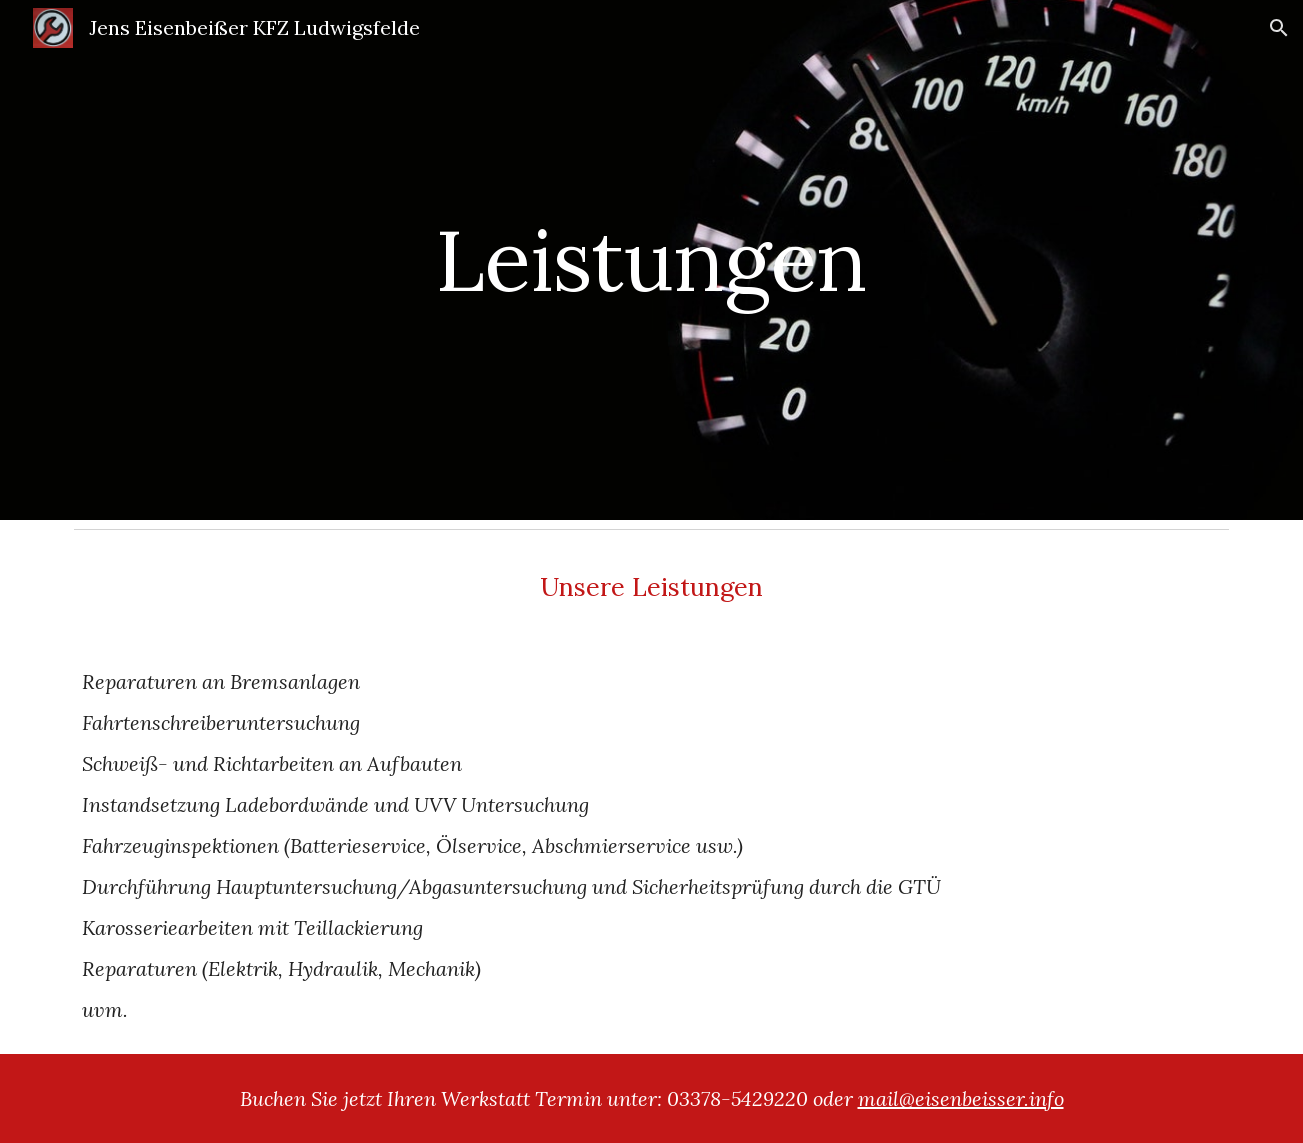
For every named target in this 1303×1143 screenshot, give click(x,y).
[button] (1279, 28)
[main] (652, 259)
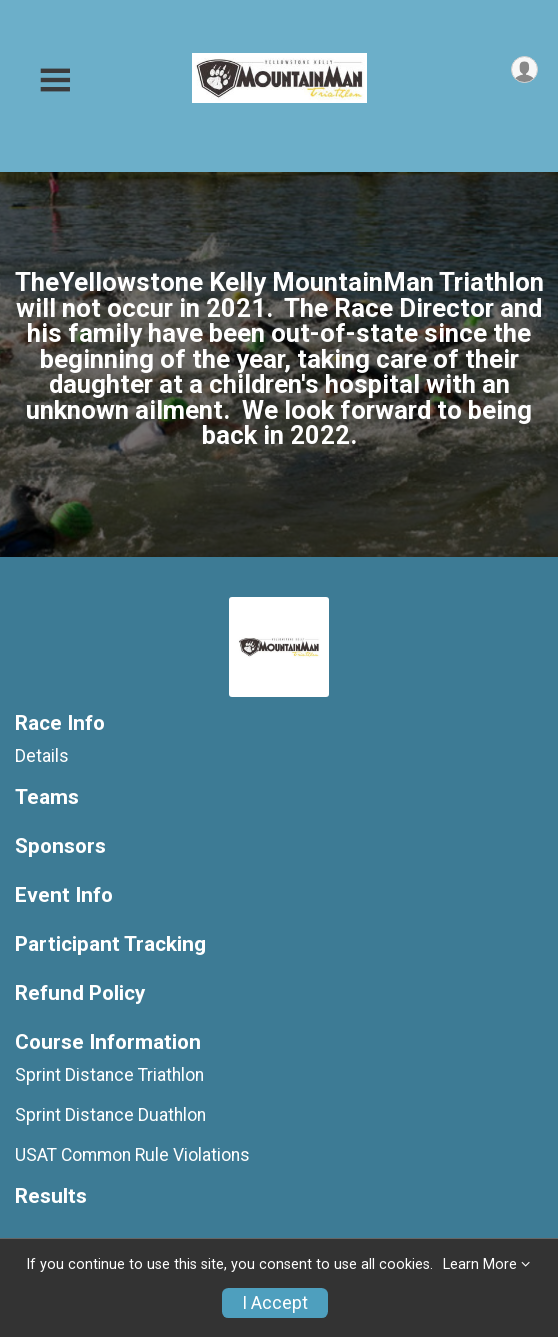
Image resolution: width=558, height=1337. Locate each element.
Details (42, 756)
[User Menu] (524, 69)
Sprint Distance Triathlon (109, 1075)
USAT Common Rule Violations (132, 1155)
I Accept (275, 1303)
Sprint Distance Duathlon (110, 1115)
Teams (47, 797)
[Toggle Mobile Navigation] (55, 80)
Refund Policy (80, 993)
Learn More (480, 1264)
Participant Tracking (110, 944)
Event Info (64, 895)
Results (51, 1196)
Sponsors (60, 846)
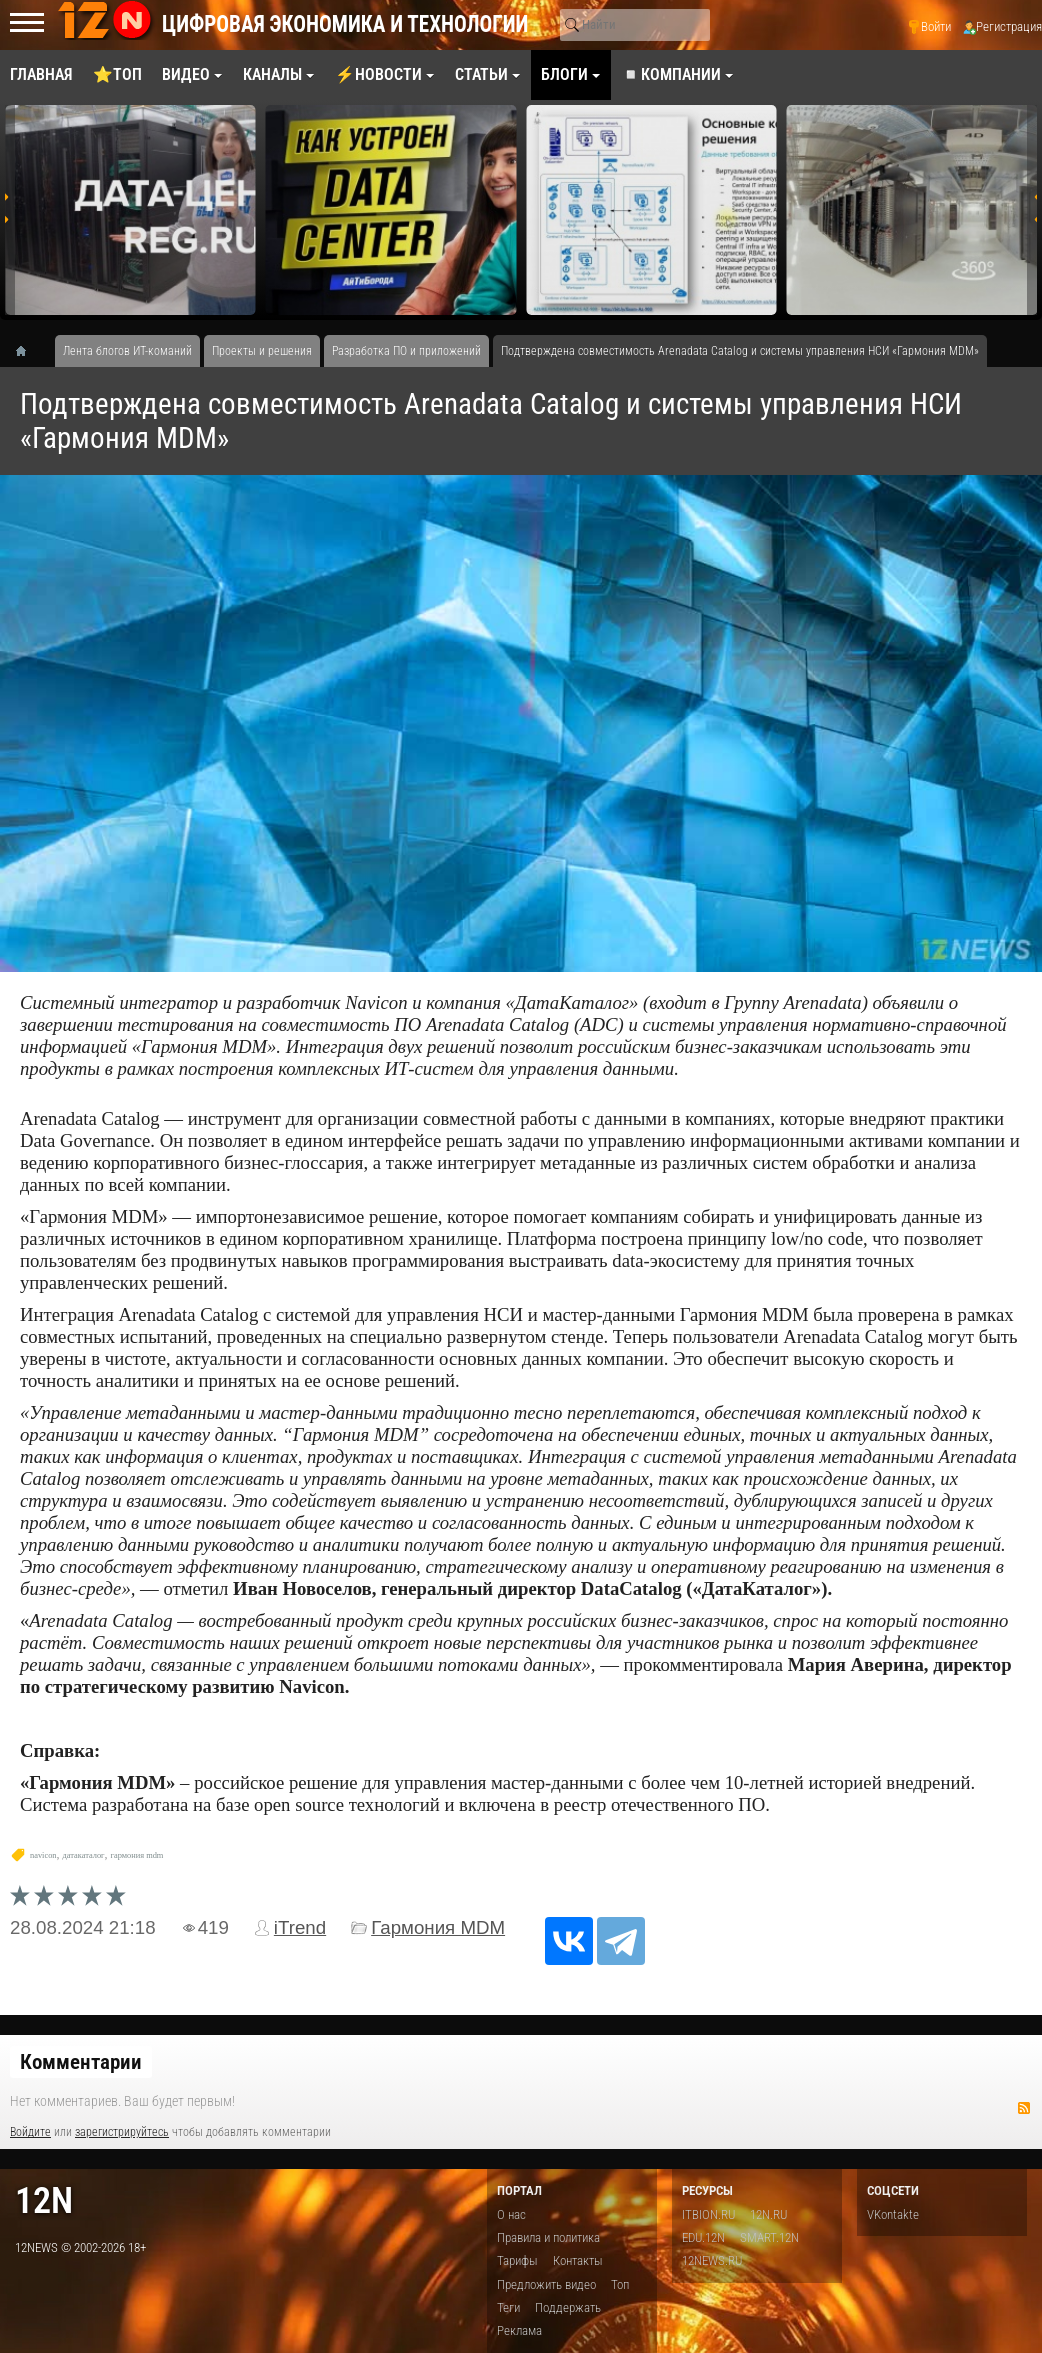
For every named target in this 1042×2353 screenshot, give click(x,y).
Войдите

• [TASK DESCRIPTION]: Please recast the entries as a numbered list, starting at the line that contains "Participant Tracking (110, 944)" and ending with the last line of the entries, both included. Leave out blank lines and the pictures.

• [RESULT BELOW]:
1. Participant Tracking (110, 944)
2. Event Info (64, 895)
3. Results (51, 1196)
4. Sponsors (60, 846)
5. For every named target in this 1042×2353 screenshot, give click(x,y).
6. Войдите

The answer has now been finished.